Der E-Bus: Eine Idee geht auf Deutschland-Tournee

Von Heike Freimann | 7. November 2014 | Ausgabe 45

Im ÖPNV stehen die Zeichen auf Systemwechsel. Das glauben zumindest einige Verkehrsmanager in Aachen und Münster. In manchen Städten fahren bereits erste E-Busse im Linienbetrieb. Mit batterieelektrischen und Oberleitungshybrid-Gelenkbussen kommen nun auch Fahrzeuge mit mehr Fahrgastkapazität zum Einsatz.

S10 unten
Foto: Bombardier

Unterirdisch: Die Ladeplatte (orange), Herzstück des induktiven Ladesystems, ist unter dem Straßenbelag verlegt. Die „Unsichtbarkeit“ des Systems schützt vor Vandalismus. Wird ein Fahrzeug der E-Busflotte identifiziert, startet der Ladevorgang automatisch.

Im Aachener Tal-Kessel ist Luftreinhaltung ein großes Thema. Bei der Umsetzung der Pläne soll dem Öffentlichen Personennahverkehr (ÖPNV) eine Schlüsselrolle zukommen: „Unsere Busse sollen sauberer und leiser werden“, nennt Uwe Müller das Ziel. Der Abteilungsleiter Verkehrsmanagement im Fachbereich Stadtentwicklung und Verkehrsanlagen ist in Aachen für Verkehrsplanung und ÖPNV zuständig.

Links zu weiterführenden Informationen

Emil - Video zum Braunschweiger Praxistest

Bombardier Primove

Die Heimatstadt der RWTH und des E-Lieferfahrzeugs „Streetscooter“ will „Cluster und Anwendungsfall“ für Elektromobilität sein.
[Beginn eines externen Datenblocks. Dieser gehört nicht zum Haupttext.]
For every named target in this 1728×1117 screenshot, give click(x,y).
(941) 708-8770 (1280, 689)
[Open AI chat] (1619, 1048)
Darum steht auch die Elektrifizierung von Stadtbussen auf der Agenda. Aufgrund klar definierter Routen und zahlreicher Start-Stopp-Vorgänge an Haltestellen, die sich zum Nachladen bzw. Rekuperieren nutzen lassen, gelten sie als ideales Anwendungsgebiet für die E-Mobilität.
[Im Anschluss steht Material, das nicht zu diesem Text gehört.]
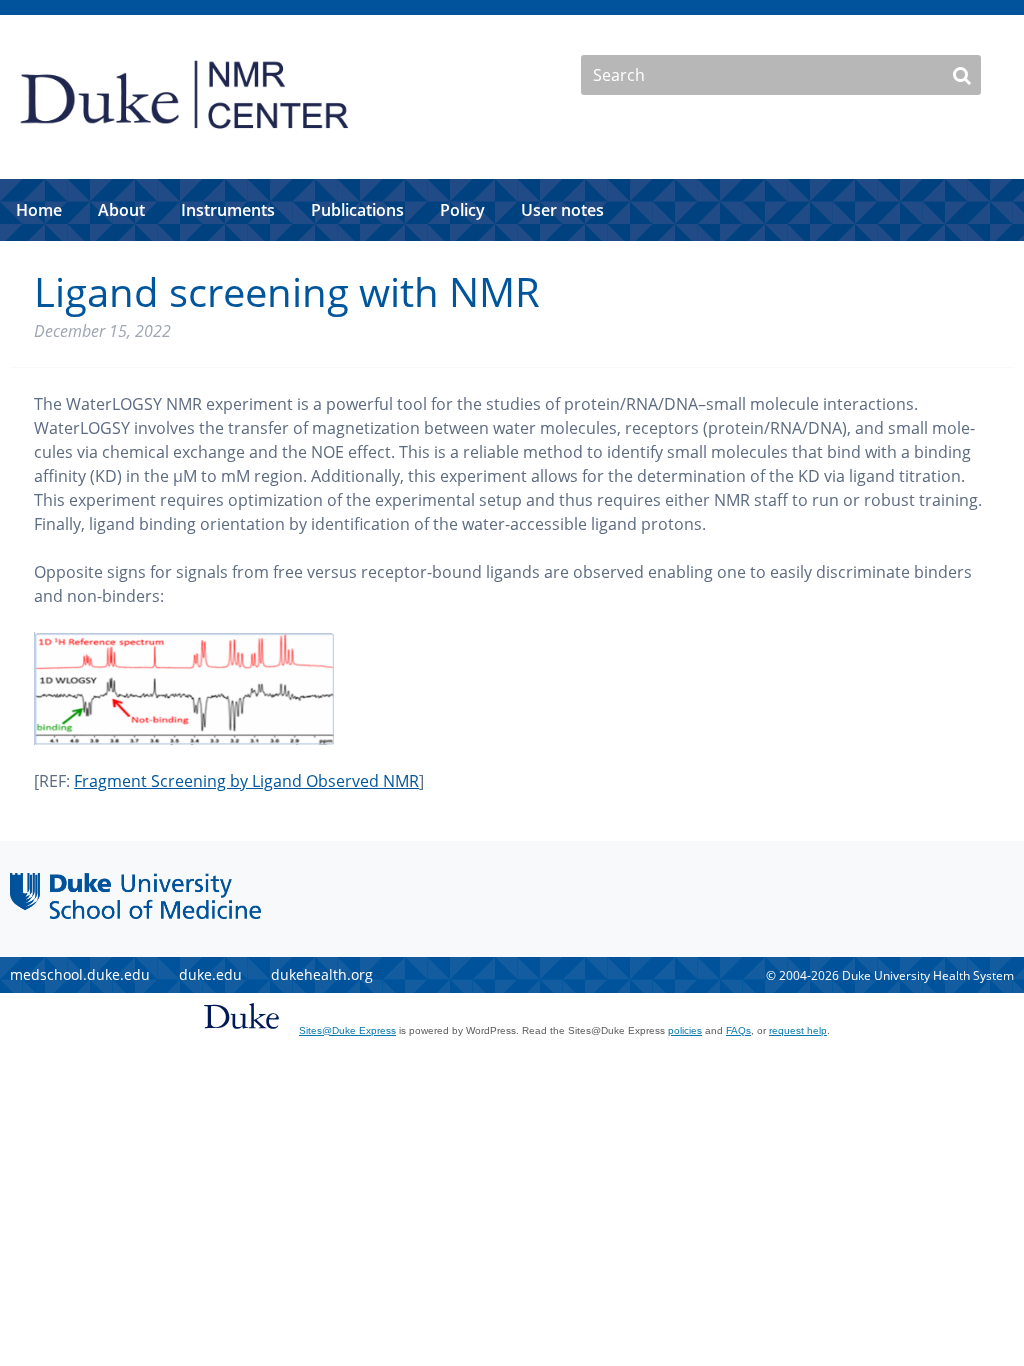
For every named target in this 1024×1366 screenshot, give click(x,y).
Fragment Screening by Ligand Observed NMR (246, 781)
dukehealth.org (322, 974)
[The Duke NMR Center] (185, 139)
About (121, 210)
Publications (357, 210)
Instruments (228, 210)
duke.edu (210, 974)
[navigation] (512, 210)
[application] (512, 210)
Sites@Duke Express (347, 1030)
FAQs (738, 1030)
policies (685, 1030)
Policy (462, 210)
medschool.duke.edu (80, 974)
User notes (562, 210)
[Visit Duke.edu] (241, 1033)
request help (798, 1030)
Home (39, 210)
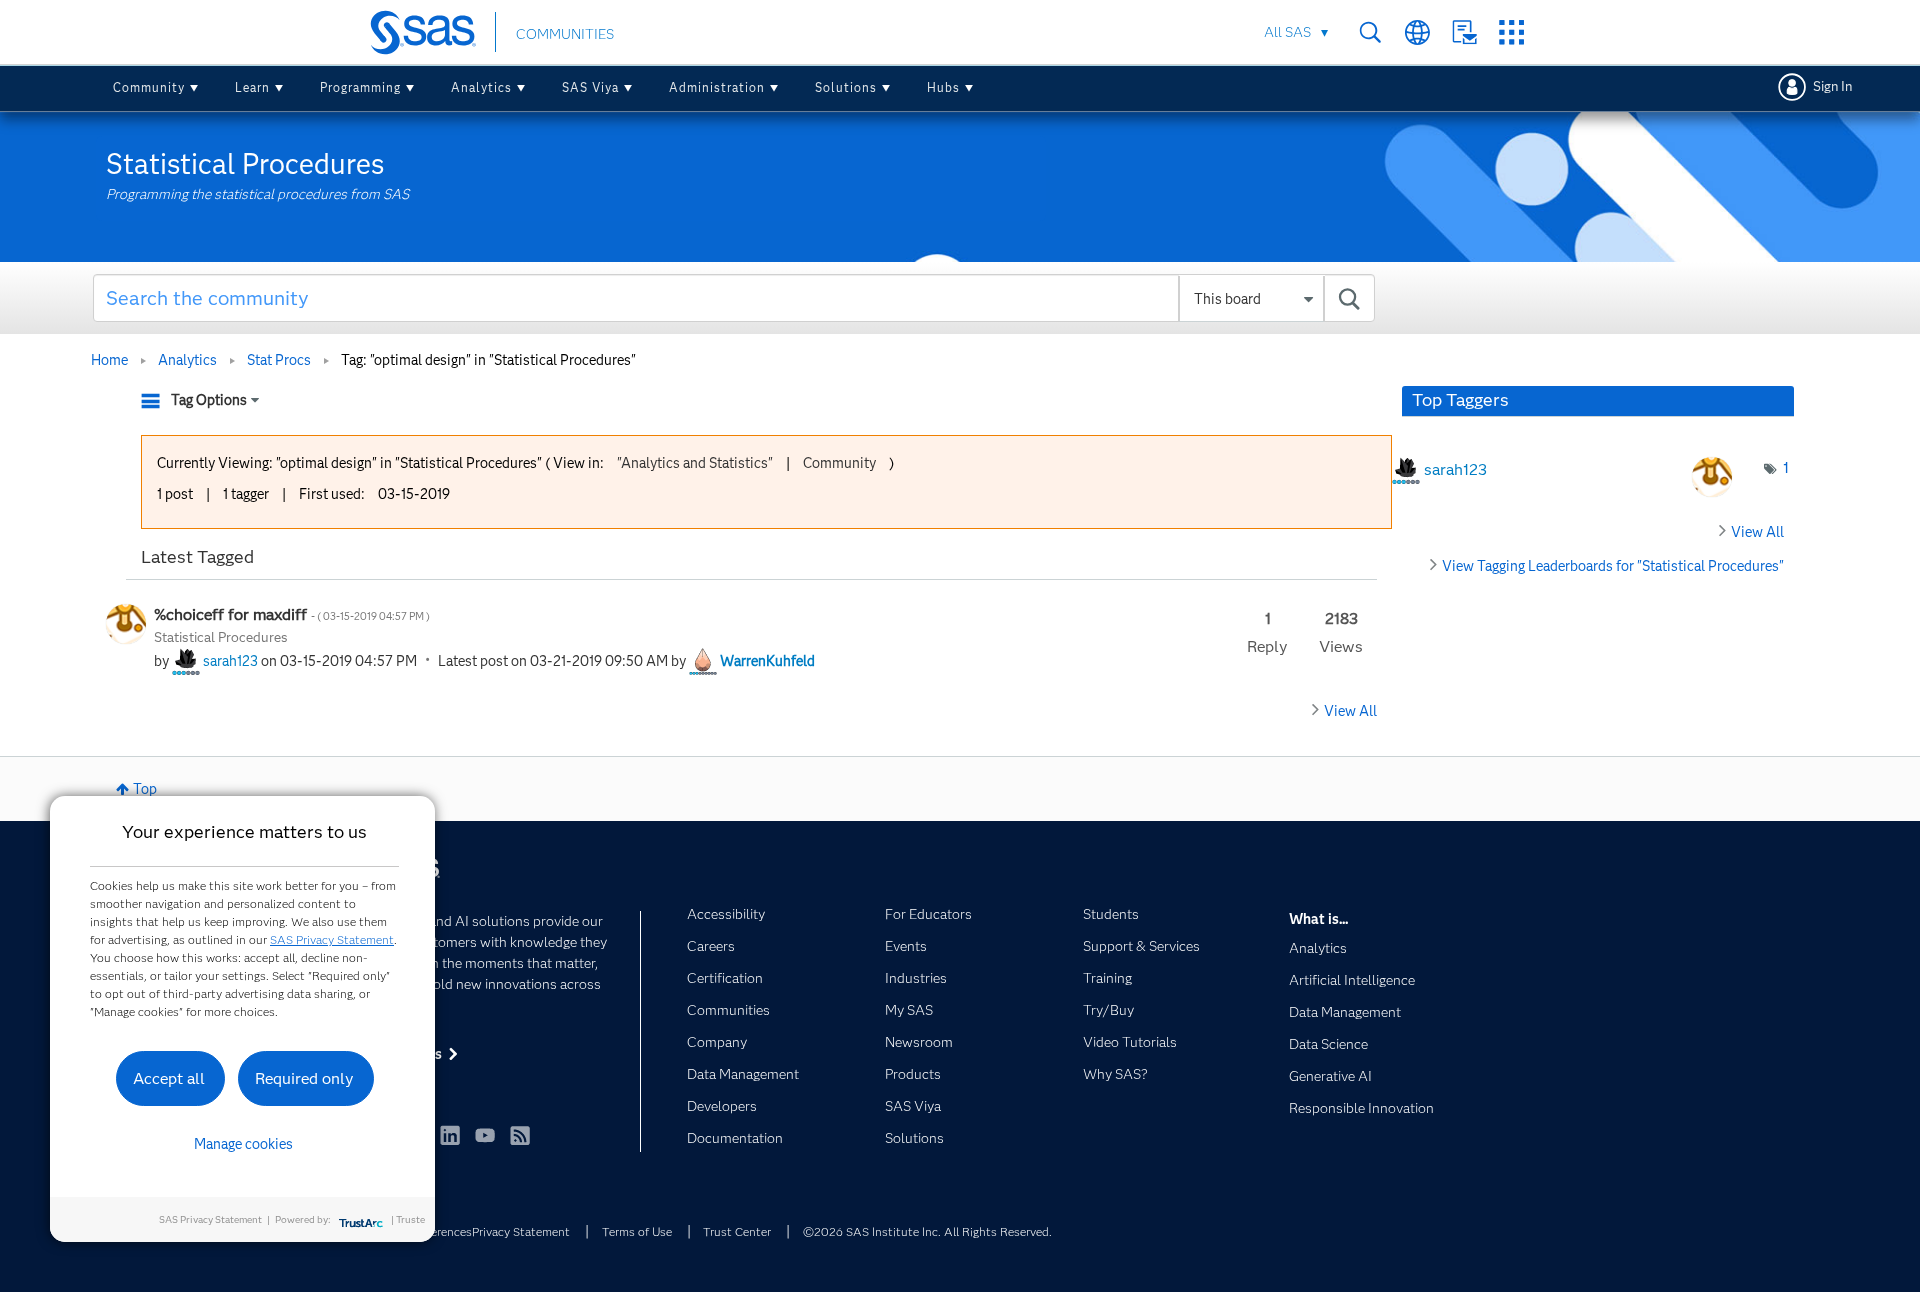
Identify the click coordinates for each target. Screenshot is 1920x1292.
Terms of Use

Mit Vertretern aus Politik, Wirtschaft und Verwaltung hat sich Müller daher E-Bus-Projekte in Eberswalde, Braunschweig und Berlin aus der Nähe angesehen. In der alten Oberleitungsstadt Eberswalde, die bereits 1901 mit einer „gleislosen Straßenbahn“ experimentierte, fährt seit 2012 ein 18-m-Gelenkbus des polnischen Herstellers Solaris im Linienbetrieb. Zwei kombinierte Antriebssysteme versorgen den Oberleitungs-Hybridbus mit Strom: Über „Pantographen“, Stromabnehmer auf dem Dach, wird die Batterie des Busses im Betrieb an der Oberleitung geladen. Auf oberleitungsfreien Streckenabschnitten liefert die 70 kWh fassende Lithium-Ionen-Batterie die Energie. Zusätzlich verbaute Superkondensatoren („Supercaps“) sammeln per Rekuperation Bremsenergie. Durch Einsatz der Supercaps konnte der Energieverbrauch laut Betreiber um 17% gesenkt werden.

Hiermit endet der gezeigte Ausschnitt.